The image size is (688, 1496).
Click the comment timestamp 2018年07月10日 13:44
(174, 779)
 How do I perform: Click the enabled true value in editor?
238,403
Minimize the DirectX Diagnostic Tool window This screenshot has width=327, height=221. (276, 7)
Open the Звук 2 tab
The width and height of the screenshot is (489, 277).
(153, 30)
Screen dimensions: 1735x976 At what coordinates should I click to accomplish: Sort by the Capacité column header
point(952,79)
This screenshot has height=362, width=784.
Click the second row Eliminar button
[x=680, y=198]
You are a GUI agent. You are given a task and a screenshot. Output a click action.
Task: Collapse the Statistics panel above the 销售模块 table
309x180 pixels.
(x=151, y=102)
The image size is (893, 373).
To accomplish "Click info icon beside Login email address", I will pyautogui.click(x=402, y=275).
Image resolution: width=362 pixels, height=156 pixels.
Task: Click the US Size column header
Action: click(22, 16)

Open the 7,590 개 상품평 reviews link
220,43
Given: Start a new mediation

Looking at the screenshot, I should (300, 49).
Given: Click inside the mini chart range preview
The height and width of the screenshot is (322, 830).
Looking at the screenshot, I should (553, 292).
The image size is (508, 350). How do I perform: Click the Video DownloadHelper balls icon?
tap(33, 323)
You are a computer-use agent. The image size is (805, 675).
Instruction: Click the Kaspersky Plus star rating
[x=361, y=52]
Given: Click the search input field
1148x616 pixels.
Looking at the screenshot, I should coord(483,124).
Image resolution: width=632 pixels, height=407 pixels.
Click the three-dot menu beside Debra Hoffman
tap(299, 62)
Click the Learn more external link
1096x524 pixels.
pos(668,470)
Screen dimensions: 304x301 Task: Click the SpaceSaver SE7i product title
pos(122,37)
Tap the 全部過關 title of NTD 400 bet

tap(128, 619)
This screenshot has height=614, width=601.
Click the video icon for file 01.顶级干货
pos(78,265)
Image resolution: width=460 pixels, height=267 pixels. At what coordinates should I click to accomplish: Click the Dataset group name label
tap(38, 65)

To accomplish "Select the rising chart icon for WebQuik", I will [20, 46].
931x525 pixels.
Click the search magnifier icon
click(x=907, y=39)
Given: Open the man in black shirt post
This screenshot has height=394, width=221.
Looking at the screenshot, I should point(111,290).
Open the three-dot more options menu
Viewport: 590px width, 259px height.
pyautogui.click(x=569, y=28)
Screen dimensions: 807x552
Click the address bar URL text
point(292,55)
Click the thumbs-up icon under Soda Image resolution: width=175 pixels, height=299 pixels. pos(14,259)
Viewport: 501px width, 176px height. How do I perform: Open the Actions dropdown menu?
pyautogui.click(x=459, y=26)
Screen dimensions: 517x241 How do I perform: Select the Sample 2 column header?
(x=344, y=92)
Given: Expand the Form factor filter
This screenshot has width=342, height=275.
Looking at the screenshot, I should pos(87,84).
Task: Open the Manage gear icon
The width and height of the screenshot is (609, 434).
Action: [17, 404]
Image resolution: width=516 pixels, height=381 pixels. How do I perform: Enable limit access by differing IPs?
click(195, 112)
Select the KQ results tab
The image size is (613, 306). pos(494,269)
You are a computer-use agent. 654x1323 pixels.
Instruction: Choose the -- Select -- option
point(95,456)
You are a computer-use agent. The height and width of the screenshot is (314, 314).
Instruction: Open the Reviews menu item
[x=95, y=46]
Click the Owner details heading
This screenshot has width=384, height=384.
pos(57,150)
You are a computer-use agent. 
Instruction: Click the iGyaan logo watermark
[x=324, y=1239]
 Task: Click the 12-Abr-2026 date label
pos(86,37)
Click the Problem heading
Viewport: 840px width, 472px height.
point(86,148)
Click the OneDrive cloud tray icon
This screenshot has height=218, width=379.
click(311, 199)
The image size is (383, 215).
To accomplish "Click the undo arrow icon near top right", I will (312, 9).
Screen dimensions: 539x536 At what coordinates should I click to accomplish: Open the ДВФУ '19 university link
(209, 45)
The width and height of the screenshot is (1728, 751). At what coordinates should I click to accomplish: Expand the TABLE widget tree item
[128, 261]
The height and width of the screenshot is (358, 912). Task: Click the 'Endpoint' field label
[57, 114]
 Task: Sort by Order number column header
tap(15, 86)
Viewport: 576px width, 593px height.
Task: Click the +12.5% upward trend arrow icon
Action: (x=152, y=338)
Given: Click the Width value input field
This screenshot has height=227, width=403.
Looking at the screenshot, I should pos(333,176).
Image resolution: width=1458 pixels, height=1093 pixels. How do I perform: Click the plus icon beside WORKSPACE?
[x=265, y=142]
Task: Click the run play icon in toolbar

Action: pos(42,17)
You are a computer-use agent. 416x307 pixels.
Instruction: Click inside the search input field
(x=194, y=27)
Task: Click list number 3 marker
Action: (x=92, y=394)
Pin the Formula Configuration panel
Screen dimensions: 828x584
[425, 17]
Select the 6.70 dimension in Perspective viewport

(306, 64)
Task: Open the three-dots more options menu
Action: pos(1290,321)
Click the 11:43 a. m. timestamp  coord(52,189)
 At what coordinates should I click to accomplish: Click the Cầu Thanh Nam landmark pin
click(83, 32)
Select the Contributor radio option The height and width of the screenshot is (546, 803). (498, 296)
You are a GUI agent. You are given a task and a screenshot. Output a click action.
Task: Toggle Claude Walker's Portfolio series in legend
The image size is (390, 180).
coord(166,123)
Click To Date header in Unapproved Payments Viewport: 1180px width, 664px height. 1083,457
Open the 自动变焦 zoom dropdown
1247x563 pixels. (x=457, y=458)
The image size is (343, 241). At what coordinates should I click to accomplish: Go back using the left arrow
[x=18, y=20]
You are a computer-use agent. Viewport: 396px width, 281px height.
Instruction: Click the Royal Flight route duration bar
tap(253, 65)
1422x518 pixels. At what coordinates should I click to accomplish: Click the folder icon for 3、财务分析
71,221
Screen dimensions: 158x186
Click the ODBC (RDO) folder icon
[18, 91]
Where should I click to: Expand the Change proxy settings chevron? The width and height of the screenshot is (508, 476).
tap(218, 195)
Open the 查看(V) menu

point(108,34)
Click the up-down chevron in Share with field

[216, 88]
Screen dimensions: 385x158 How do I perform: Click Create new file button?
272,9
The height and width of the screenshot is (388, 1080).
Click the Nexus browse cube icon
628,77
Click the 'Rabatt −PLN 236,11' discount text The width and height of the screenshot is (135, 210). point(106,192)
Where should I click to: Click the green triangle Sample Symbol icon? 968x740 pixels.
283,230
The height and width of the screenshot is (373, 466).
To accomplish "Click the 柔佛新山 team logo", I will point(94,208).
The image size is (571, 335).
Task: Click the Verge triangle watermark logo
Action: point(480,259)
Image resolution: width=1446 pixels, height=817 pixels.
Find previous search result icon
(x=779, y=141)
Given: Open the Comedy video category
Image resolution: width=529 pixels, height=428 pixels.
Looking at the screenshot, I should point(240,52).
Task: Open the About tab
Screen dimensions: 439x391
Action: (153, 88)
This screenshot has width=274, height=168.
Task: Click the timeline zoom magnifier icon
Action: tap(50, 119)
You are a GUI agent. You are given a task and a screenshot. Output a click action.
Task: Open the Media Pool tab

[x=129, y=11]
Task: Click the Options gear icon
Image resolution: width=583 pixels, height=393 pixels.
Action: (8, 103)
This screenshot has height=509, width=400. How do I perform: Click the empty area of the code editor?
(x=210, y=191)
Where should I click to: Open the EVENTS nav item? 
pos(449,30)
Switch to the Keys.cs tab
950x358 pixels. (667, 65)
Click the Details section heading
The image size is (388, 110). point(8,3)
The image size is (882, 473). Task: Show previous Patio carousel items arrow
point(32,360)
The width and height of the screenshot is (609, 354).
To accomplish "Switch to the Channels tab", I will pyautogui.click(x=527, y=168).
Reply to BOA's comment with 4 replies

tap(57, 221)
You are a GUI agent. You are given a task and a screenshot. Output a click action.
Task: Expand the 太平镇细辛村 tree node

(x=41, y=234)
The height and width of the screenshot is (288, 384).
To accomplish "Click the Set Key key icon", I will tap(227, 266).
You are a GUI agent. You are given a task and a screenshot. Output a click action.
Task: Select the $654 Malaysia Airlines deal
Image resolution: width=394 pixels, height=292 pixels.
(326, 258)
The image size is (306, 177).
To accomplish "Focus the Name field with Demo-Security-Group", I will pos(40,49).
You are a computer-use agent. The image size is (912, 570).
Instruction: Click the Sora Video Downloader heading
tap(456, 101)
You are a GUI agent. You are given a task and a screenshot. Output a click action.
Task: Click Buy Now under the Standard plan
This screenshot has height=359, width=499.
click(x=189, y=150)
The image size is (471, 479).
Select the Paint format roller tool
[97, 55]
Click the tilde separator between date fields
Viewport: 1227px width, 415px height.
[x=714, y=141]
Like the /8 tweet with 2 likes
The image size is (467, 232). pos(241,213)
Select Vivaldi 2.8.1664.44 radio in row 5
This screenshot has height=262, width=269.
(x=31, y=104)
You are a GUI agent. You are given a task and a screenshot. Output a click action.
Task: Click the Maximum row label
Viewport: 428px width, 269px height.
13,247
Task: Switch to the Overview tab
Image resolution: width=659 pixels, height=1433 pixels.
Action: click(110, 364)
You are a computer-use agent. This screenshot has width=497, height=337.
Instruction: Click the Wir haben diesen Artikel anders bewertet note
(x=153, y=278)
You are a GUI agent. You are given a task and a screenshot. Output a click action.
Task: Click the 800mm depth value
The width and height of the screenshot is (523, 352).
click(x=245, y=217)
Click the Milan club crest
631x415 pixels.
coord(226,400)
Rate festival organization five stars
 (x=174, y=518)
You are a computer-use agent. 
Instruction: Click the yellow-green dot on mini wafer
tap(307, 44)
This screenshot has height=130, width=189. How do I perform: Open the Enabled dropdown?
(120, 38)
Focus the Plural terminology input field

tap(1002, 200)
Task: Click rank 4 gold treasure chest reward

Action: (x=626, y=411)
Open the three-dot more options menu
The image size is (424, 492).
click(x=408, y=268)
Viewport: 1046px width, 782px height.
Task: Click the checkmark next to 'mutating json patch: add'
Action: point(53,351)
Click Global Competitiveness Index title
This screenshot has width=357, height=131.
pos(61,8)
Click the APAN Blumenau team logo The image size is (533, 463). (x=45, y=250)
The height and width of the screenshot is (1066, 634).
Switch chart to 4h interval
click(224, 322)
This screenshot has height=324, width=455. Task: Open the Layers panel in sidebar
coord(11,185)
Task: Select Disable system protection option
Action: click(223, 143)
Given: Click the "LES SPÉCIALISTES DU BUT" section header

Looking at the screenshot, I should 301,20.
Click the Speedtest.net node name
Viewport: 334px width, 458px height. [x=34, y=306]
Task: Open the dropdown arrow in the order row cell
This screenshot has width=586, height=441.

EXERCISE:
Exactly as they stand, set down the lines from the top of the data through the line with "This screenshot has height=362, width=784.".

RESPONSE:
The image size is (688, 1496).
Click the comment timestamp 2018年07月10日 13:44
(174, 779)
 How do I perform: Click the enabled true value in editor?
238,403
Minimize the DirectX Diagnostic Tool window This screenshot has width=327, height=221. (276, 7)
Open the Звук 2 tab
The width and height of the screenshot is (489, 277).
(153, 30)
Screen dimensions: 1735x976 At what coordinates should I click to accomplish: Sort by the Capacité column header
point(952,79)
This screenshot has height=362, width=784.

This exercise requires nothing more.